The US Senate Finance Committee advanced legislation this week that would potentially increase the tax credit amount to as much as $12,500, up from $7,500. This is good news for some but not all automakers as that $12,500 maximum comes with several provisos. For Tesla, maker of the strong-selling Model 3 and Model Y, there's both good news and bad news.
One of the conditions of the current tax credit system is that once an EV automaker surpasses 200,000 vehicle sales, the incentive falls away. This is what happened to Tesla at the end of 2019. Under the new Clean Energy for America bill, this 200,000 cap would be dropped, as reported back in February, but the credit would gradually fall away once half of all new vehicles sold in the US are EVs.
Other changes would see the tax credit limited to vehicles with a price tag of under $80,000 - there is no price limit currently. But which automakers and cars would qualify for the full $12,500?

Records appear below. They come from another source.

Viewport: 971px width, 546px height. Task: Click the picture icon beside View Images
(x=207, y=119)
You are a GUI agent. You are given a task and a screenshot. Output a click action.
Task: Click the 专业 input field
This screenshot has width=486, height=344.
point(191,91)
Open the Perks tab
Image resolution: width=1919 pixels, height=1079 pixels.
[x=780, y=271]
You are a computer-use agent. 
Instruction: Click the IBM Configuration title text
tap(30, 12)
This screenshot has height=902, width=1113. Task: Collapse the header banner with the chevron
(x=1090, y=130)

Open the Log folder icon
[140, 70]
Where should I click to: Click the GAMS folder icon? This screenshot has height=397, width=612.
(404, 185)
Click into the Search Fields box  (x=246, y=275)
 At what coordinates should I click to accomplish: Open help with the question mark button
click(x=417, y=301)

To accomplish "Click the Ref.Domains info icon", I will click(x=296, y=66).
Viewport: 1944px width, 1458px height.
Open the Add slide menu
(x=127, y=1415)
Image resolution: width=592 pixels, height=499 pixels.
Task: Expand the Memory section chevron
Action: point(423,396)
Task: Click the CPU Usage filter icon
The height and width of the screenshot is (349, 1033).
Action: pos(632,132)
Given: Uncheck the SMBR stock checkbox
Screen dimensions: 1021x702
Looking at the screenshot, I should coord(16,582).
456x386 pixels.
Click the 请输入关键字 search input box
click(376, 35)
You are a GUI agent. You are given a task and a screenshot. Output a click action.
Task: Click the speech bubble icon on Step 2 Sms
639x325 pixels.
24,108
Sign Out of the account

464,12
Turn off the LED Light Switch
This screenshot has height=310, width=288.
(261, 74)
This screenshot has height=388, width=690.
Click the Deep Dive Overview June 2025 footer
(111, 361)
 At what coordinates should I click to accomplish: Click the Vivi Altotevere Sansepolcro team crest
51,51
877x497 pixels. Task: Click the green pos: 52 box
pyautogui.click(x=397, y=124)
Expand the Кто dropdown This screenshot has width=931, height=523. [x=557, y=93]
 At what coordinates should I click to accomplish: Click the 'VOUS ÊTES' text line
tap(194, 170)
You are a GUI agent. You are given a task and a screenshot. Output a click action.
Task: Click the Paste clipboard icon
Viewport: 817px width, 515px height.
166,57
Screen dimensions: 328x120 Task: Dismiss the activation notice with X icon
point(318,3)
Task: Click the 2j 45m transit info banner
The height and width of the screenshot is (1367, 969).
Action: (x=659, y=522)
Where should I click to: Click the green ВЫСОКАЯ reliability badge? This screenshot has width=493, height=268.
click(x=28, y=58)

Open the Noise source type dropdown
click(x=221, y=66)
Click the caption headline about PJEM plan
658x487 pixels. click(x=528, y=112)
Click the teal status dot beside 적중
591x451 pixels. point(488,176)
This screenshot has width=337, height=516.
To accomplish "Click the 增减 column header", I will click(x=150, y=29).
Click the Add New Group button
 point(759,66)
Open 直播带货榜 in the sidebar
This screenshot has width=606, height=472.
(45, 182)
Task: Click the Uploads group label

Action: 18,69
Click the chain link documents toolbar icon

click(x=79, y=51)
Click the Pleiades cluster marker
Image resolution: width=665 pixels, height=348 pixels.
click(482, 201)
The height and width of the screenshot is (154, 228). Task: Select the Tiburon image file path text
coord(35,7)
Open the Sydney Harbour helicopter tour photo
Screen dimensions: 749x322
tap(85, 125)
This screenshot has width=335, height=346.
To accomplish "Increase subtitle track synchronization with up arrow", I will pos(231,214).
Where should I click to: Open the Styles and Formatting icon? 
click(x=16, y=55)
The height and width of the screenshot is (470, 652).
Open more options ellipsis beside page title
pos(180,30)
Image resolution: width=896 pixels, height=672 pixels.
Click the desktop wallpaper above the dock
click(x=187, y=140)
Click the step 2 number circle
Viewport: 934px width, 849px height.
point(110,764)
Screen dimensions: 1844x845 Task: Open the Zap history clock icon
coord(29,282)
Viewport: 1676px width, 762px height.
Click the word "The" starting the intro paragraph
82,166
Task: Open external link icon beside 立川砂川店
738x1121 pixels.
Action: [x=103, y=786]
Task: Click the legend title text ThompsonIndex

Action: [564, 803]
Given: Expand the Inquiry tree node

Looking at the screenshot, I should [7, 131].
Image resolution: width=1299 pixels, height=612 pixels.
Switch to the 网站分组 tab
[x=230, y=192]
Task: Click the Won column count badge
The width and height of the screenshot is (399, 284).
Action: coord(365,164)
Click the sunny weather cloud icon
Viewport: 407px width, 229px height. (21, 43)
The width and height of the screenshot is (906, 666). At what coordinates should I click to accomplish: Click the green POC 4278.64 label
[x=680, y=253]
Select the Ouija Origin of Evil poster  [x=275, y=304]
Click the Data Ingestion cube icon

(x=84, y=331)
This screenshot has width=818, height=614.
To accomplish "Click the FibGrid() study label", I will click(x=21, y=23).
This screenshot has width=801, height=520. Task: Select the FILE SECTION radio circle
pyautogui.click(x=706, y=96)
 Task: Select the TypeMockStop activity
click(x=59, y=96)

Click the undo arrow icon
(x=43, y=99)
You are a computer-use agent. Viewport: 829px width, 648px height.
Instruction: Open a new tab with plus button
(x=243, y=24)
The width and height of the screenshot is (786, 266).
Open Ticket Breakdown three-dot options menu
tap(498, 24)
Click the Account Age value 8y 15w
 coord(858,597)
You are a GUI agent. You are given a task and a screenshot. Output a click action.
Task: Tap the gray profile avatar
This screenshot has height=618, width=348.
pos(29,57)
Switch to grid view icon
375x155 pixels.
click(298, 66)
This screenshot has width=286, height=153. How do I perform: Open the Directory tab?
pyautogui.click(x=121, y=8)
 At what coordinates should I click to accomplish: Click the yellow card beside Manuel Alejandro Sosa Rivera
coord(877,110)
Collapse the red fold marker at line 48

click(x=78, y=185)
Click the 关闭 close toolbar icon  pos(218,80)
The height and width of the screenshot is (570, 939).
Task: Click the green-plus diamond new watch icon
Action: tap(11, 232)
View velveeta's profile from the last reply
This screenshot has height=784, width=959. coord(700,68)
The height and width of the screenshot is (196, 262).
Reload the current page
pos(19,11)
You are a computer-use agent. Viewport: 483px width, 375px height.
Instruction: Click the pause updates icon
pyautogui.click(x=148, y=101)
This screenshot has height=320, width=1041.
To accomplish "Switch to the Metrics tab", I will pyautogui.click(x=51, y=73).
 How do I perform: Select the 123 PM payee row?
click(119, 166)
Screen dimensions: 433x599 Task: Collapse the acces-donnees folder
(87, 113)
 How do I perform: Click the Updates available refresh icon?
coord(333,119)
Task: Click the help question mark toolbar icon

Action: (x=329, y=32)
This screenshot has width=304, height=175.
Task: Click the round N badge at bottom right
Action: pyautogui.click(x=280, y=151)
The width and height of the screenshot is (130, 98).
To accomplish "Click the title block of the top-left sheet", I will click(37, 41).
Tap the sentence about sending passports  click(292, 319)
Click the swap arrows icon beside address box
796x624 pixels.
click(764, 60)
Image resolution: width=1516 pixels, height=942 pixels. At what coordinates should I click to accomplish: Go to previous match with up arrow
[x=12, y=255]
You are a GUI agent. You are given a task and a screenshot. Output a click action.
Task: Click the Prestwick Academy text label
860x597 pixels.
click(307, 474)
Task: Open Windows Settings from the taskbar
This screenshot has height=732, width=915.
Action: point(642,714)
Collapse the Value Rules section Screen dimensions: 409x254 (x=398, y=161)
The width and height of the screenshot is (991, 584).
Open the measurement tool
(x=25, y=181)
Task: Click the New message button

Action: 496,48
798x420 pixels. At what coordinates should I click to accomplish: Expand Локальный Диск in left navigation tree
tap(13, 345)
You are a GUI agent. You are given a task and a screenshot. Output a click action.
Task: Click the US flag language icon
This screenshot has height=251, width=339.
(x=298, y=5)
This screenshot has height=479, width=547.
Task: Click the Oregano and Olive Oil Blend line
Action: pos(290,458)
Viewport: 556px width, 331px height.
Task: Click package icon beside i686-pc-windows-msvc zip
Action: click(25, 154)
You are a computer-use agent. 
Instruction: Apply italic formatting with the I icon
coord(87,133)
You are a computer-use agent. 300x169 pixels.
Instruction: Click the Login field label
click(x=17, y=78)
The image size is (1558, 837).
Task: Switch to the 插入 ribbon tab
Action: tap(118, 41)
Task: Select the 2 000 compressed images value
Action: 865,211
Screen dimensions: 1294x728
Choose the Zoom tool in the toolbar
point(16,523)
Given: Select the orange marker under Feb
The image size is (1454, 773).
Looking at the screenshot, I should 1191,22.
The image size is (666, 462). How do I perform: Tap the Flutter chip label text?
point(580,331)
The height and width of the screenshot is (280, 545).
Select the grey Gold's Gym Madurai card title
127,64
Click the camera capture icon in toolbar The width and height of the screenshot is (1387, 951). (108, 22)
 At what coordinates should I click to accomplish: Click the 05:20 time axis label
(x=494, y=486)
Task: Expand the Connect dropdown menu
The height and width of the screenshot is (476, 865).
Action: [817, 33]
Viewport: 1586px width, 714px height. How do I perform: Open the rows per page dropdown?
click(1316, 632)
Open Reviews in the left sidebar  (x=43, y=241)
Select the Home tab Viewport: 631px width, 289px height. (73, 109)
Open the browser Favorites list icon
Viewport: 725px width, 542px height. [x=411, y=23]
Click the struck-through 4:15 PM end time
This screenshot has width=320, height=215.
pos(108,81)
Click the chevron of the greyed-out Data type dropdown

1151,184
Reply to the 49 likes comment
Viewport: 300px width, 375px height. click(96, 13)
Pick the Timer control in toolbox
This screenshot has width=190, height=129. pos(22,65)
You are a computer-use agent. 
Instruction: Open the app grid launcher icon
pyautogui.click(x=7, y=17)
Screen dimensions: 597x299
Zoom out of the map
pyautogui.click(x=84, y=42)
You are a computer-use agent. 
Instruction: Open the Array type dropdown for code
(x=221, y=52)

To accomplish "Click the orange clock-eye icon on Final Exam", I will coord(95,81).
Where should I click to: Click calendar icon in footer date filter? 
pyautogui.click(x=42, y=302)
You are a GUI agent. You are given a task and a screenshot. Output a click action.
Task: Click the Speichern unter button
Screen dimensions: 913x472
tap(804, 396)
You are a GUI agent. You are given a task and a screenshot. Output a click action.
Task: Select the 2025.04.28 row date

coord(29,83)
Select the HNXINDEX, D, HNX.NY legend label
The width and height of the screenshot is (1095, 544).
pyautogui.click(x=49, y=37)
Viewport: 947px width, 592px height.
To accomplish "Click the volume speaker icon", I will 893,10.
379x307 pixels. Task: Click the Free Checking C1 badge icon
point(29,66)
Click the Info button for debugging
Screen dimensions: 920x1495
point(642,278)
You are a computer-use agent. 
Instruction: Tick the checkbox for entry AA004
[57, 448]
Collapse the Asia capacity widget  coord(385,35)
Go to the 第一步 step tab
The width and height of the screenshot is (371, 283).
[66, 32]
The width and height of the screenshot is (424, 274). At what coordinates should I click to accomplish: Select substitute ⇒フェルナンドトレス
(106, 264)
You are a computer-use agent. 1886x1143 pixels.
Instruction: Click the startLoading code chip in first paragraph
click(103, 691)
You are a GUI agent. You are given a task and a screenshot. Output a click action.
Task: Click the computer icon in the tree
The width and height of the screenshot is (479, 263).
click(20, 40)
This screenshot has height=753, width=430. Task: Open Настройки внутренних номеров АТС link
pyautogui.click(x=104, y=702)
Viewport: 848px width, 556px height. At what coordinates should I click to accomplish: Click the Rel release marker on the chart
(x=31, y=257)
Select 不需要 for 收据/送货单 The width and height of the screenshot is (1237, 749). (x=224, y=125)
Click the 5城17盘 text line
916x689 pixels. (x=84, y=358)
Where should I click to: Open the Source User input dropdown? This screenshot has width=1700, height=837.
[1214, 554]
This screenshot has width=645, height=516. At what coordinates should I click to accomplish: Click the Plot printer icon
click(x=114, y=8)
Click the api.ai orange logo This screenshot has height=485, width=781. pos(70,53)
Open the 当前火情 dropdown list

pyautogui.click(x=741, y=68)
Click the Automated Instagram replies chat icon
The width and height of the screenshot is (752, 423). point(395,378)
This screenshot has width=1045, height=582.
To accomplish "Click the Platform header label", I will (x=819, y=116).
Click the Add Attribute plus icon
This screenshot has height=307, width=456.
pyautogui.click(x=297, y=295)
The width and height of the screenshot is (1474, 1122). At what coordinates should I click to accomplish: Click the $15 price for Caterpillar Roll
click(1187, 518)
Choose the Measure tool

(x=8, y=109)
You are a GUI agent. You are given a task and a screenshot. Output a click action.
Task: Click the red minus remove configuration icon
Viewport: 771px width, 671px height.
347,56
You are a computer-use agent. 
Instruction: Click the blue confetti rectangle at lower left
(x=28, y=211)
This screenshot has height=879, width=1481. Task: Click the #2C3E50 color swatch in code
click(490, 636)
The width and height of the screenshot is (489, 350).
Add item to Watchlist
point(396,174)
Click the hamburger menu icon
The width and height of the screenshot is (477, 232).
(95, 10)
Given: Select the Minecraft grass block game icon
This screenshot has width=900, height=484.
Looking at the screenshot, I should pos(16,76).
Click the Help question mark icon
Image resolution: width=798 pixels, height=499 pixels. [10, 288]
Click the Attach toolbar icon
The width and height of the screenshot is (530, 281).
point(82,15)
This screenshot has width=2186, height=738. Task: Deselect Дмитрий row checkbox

Along with the existing $7,500, another $2,500 would be added for vehicles assembled in the US and Canada. That would immediately rule out the Ford Mustang Mach-E, which is assembled in Mexico.
There's better news for the new F-150 Lightning; it'll be assembled in the US so would technically be eligible for that $2,500 boost. A further $2,500 is applicable if production workers for specific EVs are represented by a labor union or are members of one. This would rule out Tesla as Elon Musk's company does not have US union workers. Still, at least Teslas would once again qualify for a partial tax credit. General Motors would also benefit as it too had reached the current 200,000 cap. The changes would make something like a Chevy Bolt EV much more attractive.
Through 2031, these incentives are expected to cost $31.6 billion. President Joe Biden is a strong advocate for fast-tracking the electrification of new cars and proposed an amount of $174 billion for new EVs and the required charging stations.